== TASK BRIEF ==
Everything from the line with "Click the up arrow in Programy i funkcje" to the final line of the entries, both included, should be restated word for word; please omit the pictures.

*** RECORDS FOR THE TASK ***

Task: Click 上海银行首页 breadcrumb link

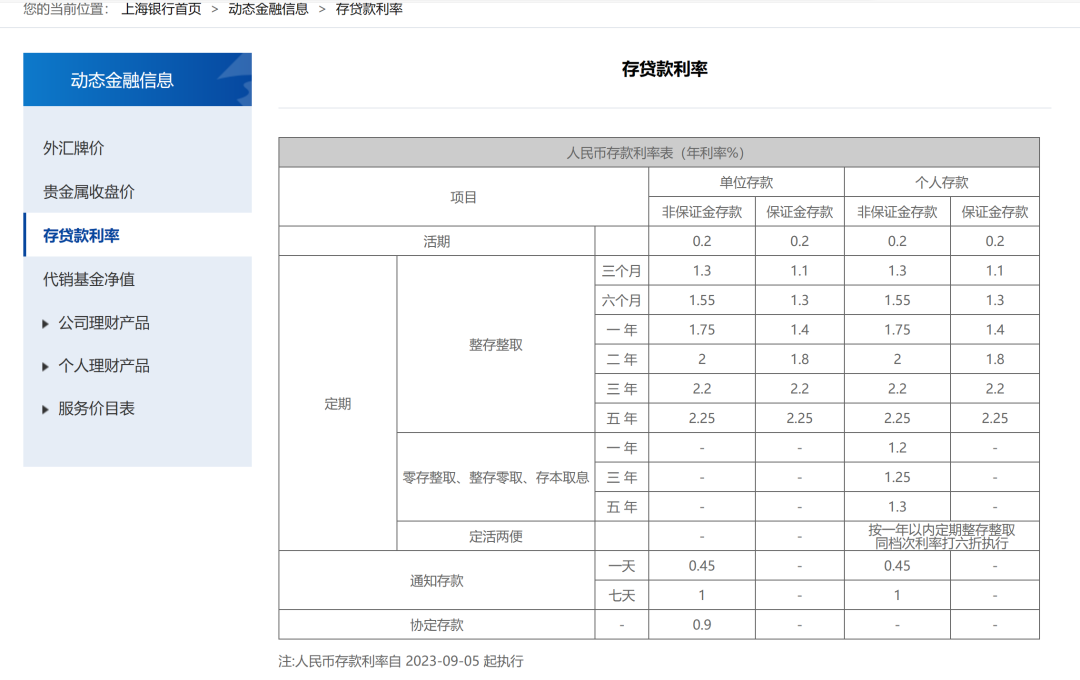Action: click(x=161, y=9)
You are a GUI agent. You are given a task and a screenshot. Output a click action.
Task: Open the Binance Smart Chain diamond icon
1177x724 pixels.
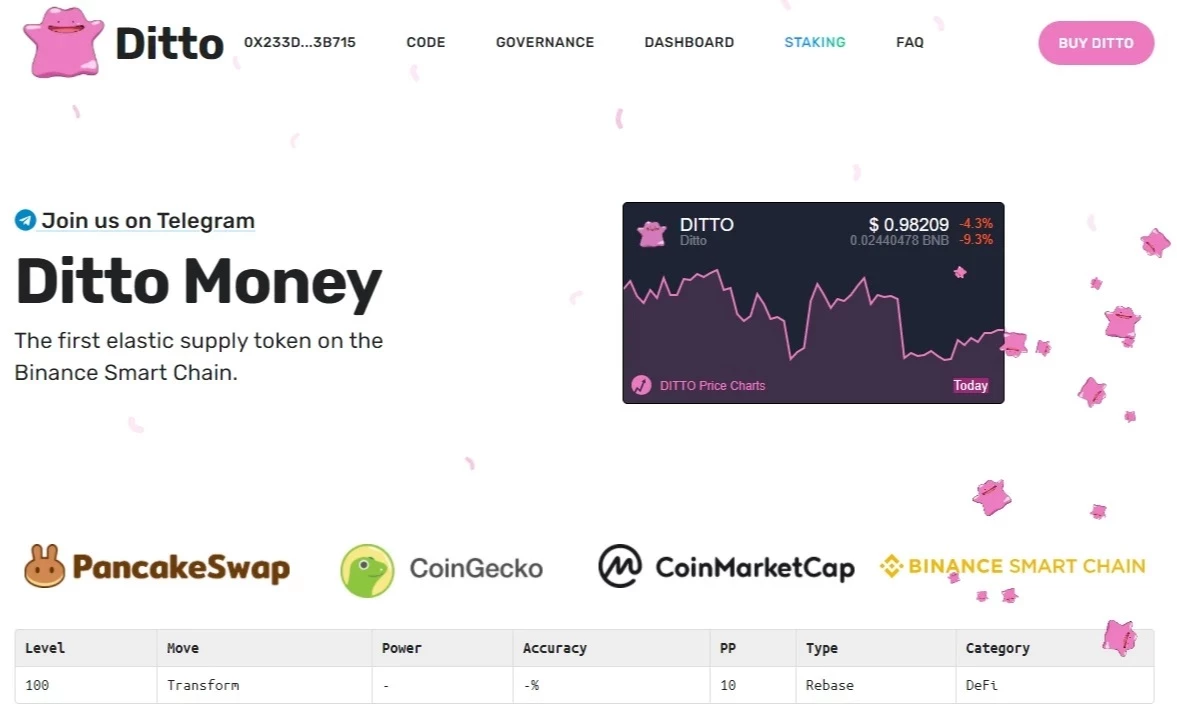tap(891, 566)
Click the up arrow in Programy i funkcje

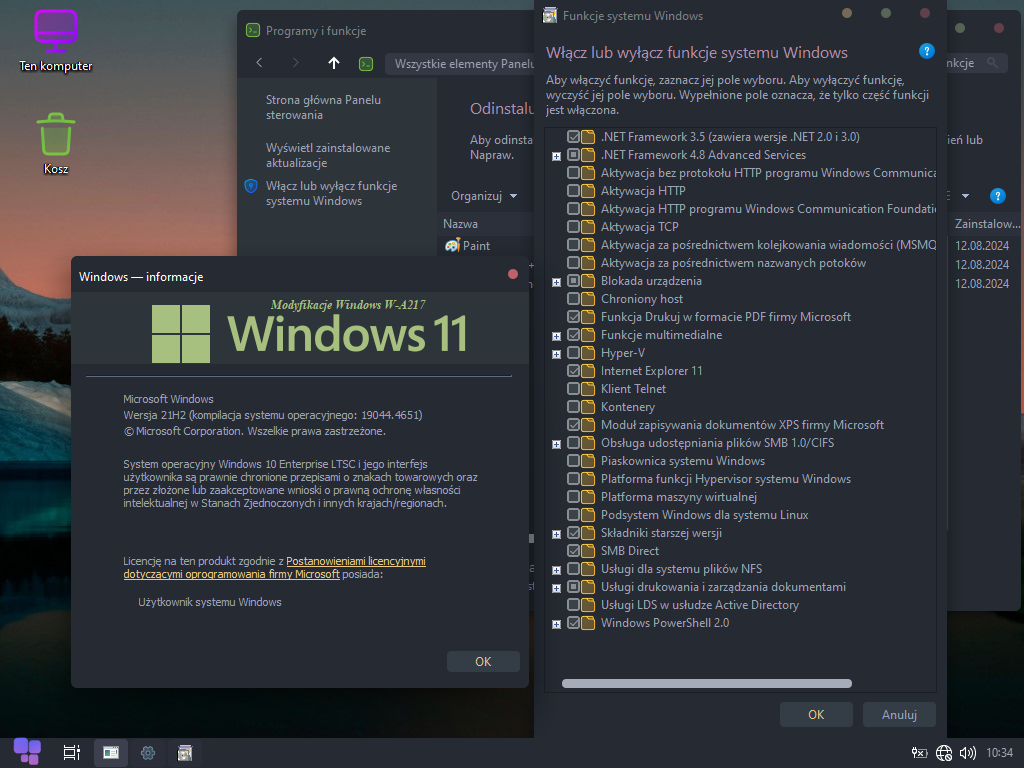[334, 63]
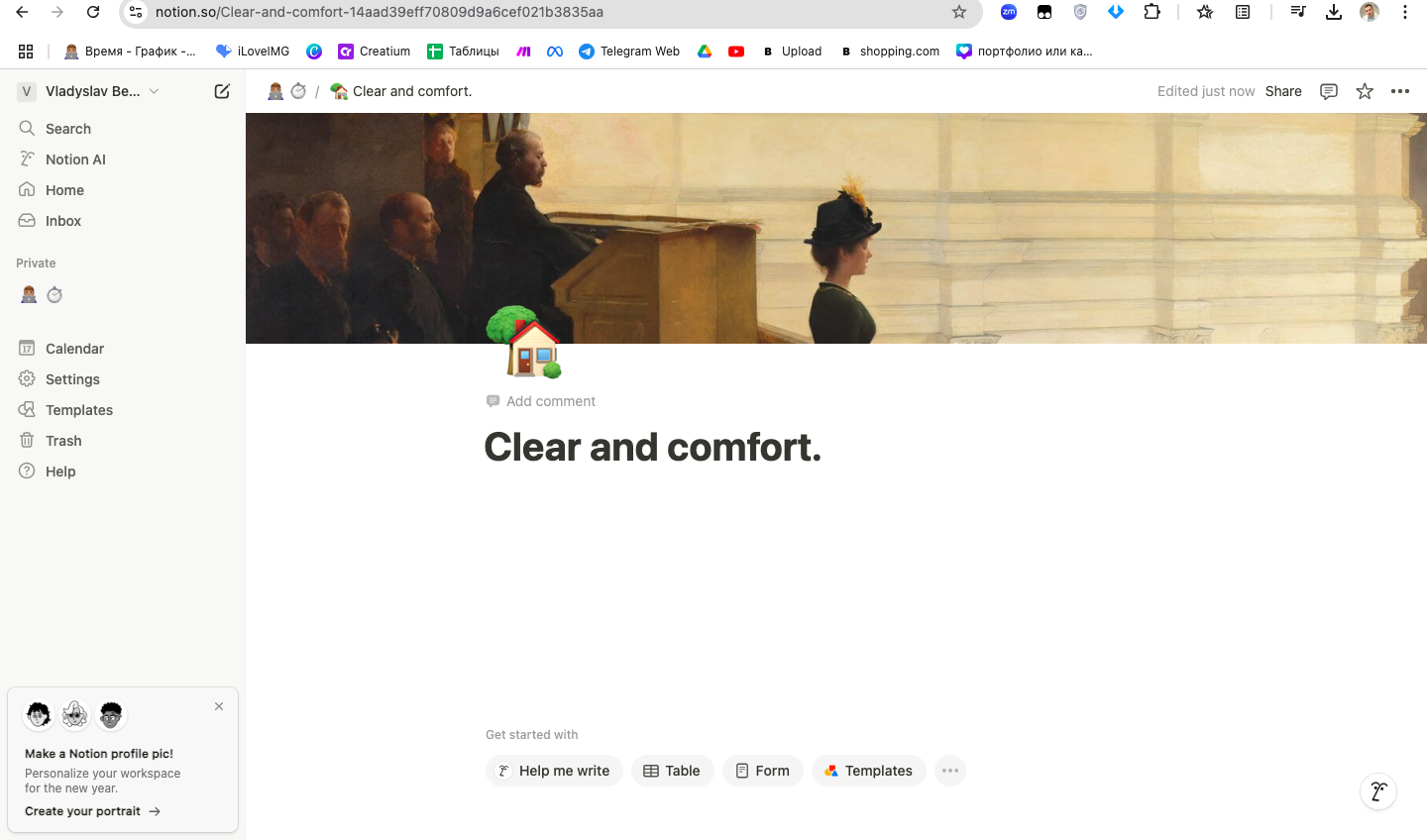Click the Share button
This screenshot has height=840, width=1427.
click(1283, 91)
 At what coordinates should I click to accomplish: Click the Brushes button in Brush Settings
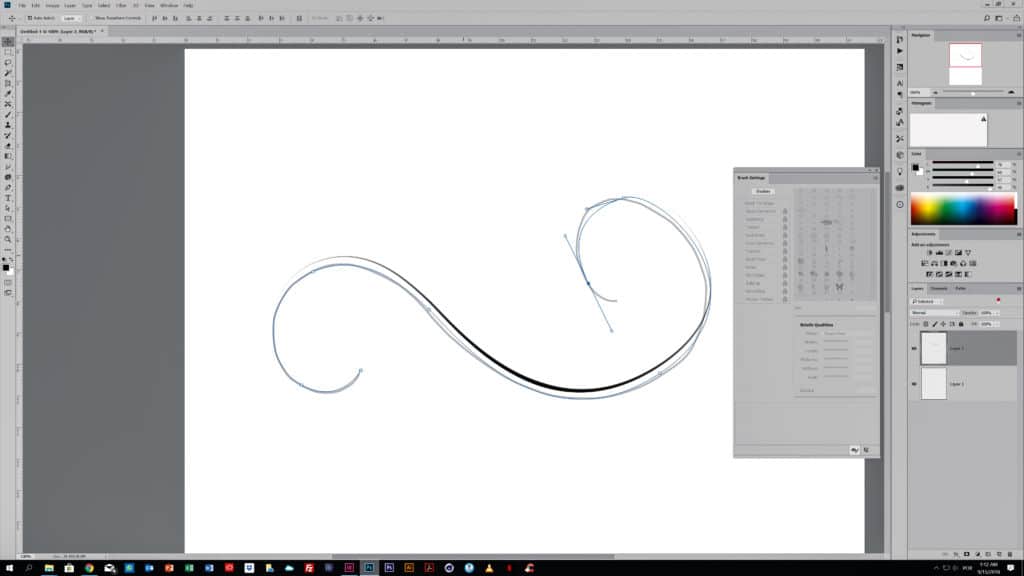763,191
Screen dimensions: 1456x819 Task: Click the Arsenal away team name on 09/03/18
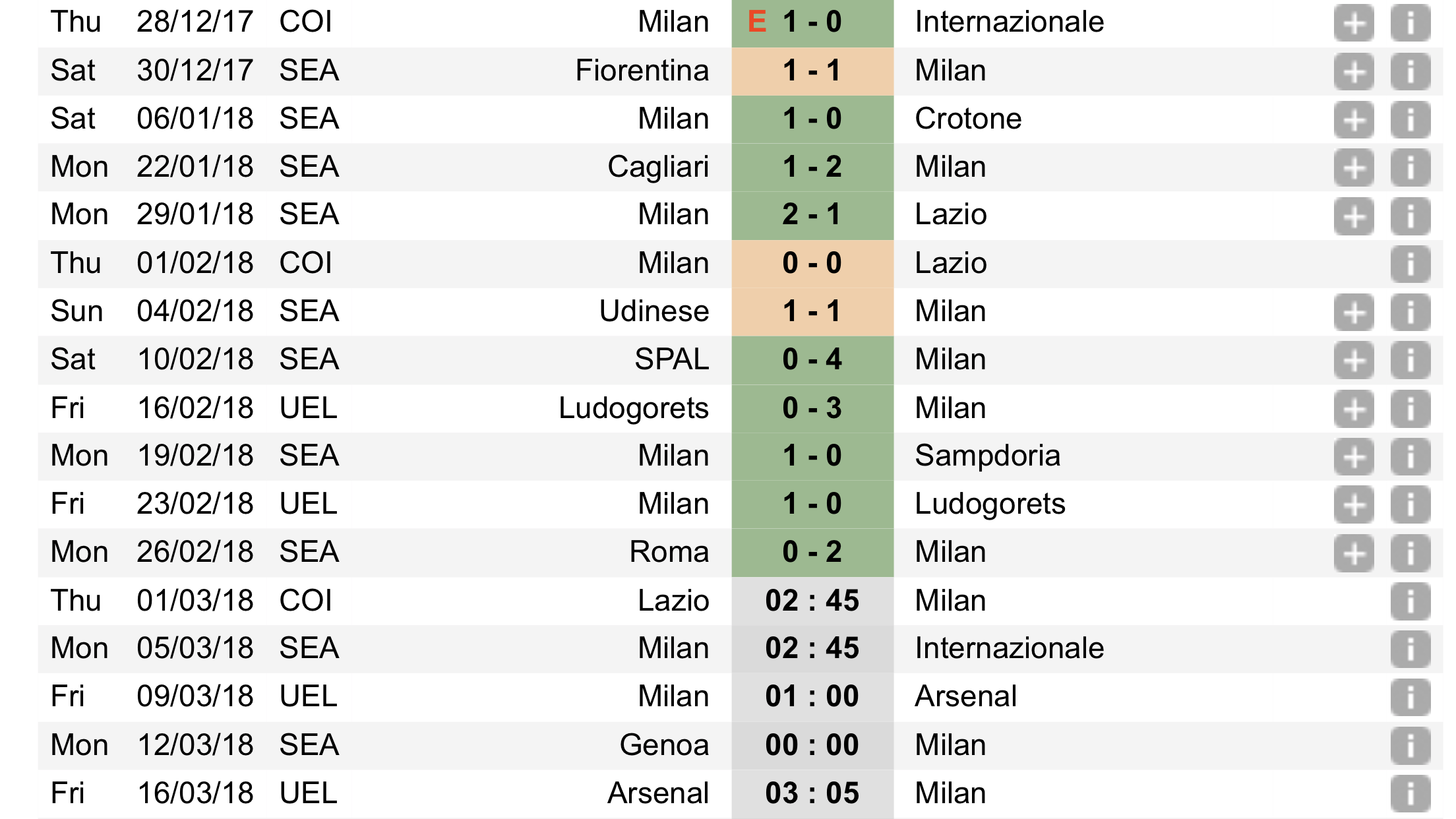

*** End of RECORDS FOR THE TASK ***

== ANSWER BOX ==
Click the up arrow in Programy i funkcje

[334, 63]
Click the Share button
This screenshot has height=840, width=1427.
click(1283, 91)
 At what coordinates should I click to accomplish: Click the Brushes button in Brush Settings
763,191
Screen dimensions: 1456x819 Task: Click the Arsenal away team name on 09/03/18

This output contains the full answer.